Updates are necessary. Security, bug fixes, compatibility. But every update carries a risk: something might break. A simple routine reduces the risk from "potential disaster" to "manageable excitement".
Staging environment
Always test updates on a copy of the site. Many hosting providers (Kinsta, Cloudways, WP Engine) offer one-click staging. If you don't have that, WP Staging (plugin) or a manual copy on a subdomain works.
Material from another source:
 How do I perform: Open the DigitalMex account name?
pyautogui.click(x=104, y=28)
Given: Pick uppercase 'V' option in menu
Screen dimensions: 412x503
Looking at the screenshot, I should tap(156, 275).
We run staging on all client projects. It takes five minutes to test in staging, thirty seconds to push to live if everything works. Compared to debugging a crashed production site on a Friday evening, that's a solid investment.
Update order
Plugins first. Then the theme. Last, WordPress core. The reason: if something breaks after you updated three plugins and the theme, you know it was one of those four. Update everything at once and you have no idea what caused the problem.
Backup first
Always. No exceptions. UpdraftPlus, Duplicator, or manual database dump plus file copy. Takes one minute and can save hours. We have a client who skipped the backup step and lost a week's work. Once was enough.
Automatic updates
Minor releases (6.4.1 to 6.4.2) are automatic by default. That's good; they contain security fixes. Major releases and plugin updates can be enabled in wp-config.php, but only do it if you have automatic backups and monitoring in place.
We update manually once a week. Takes fifteen minutes per site. Worth every second.